Dr. Tim G. Benton, Research Director of the Environment and Society Programme at Chatham House, said:

“Transforming the food system is front and center in tackling global environmental and health challenges. And to tackle the food system transformation, we have to think about what is grown, how it’s grown, where it’s grown, and how much is grown, and therefore what is consumed. So transforming the food system is key to tackling climate change. But it’s also key to tackling biodiversity loss, pollution, and human health and well-being as well.”

Patty Fong, Program Director of Climate and Health & Well-being, The Global Alliance for the Future of Food, said:

“Business as usual,” is no longer an option. At COP28, there’s an opportunity for food systems to finally get the recognition it deserves as a critical climate mitigation and adaptation solution. For the first time during a global climate summit, heads of state of many countries are expected to commit to transforming their food and agricultural systems. In addition, actors from across the food systems, from food producers to financial institutions, are expected to pledge their own resources and advance ambitious plans.
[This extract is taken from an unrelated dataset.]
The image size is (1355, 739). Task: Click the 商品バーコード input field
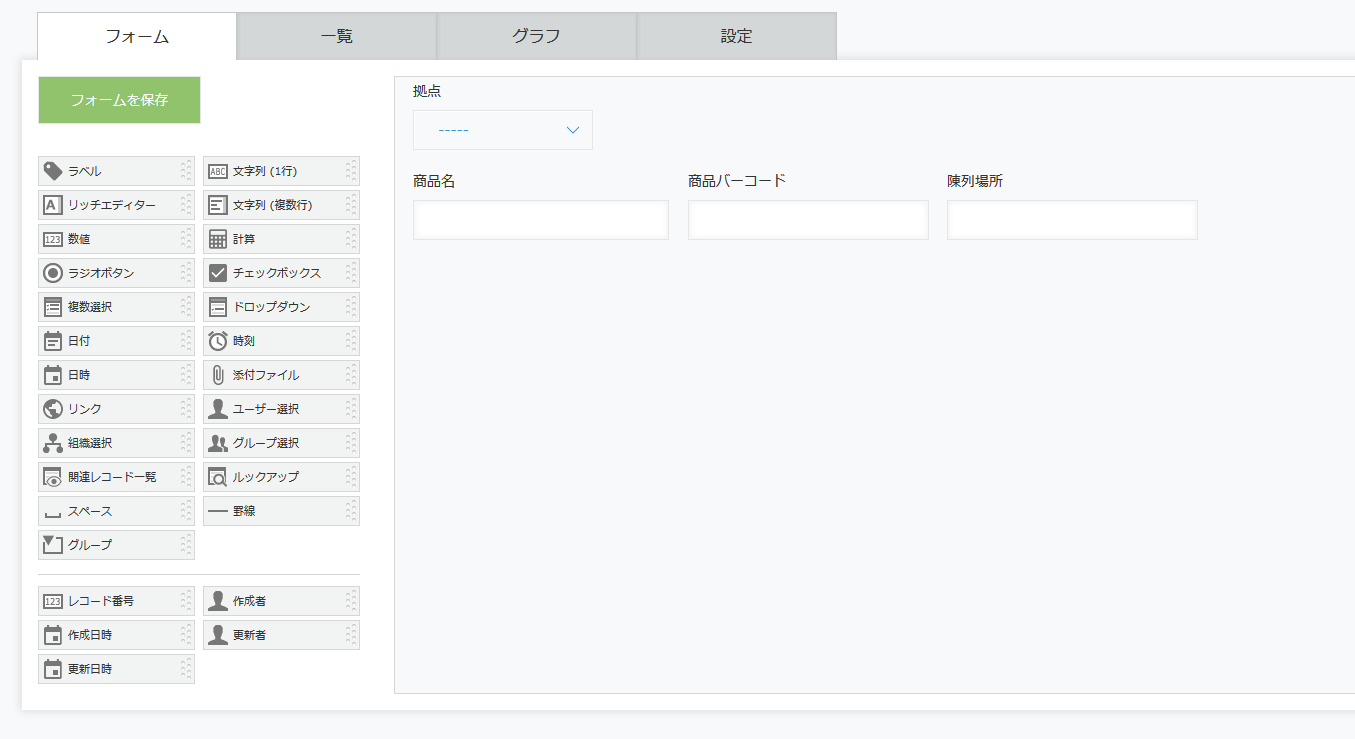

COP28 is an important milestone, in a multi-decade journey that we’ve been on. It’s important to note that the expected pledges and commitments to be announced at COP28 must translate into real transformative and systemic action. And it has to be backed up by finance, by real money, by concrete timetables and targets to reduce emissions, for protecting and restoring nature, for taking fossil fuels out of food systems, and for cutting food loss and waste.

It is imperative that we transform how we produce and consume food, not only for climate change, but also for overall planetary and human health and well-being.”

Diane Holdorf, Executive Vice President, Pathways at the World Business Council for Sustainable Development (WBCSD), said:

“The private sector welcomes the COP28 presidency’s priority focus on the role of agriculture and food systems to help drive solutions for climate change. Action is so critical. Not just to mitigate climate, but also to strengthen resilience and adapt to climate change for the farms on which the farmers and the global food system really depend.

Businesses are already taking a lot of action. We’ve seen a great acceleration since the first UN Food Systems Summit. The significant focus as we come into this COP is to make sure that we’re accelerating action on regenerative agricultural practices to produce better outcomes for climate, for nature, and for farmer livelihoods. This inclusion is so necessary for success.”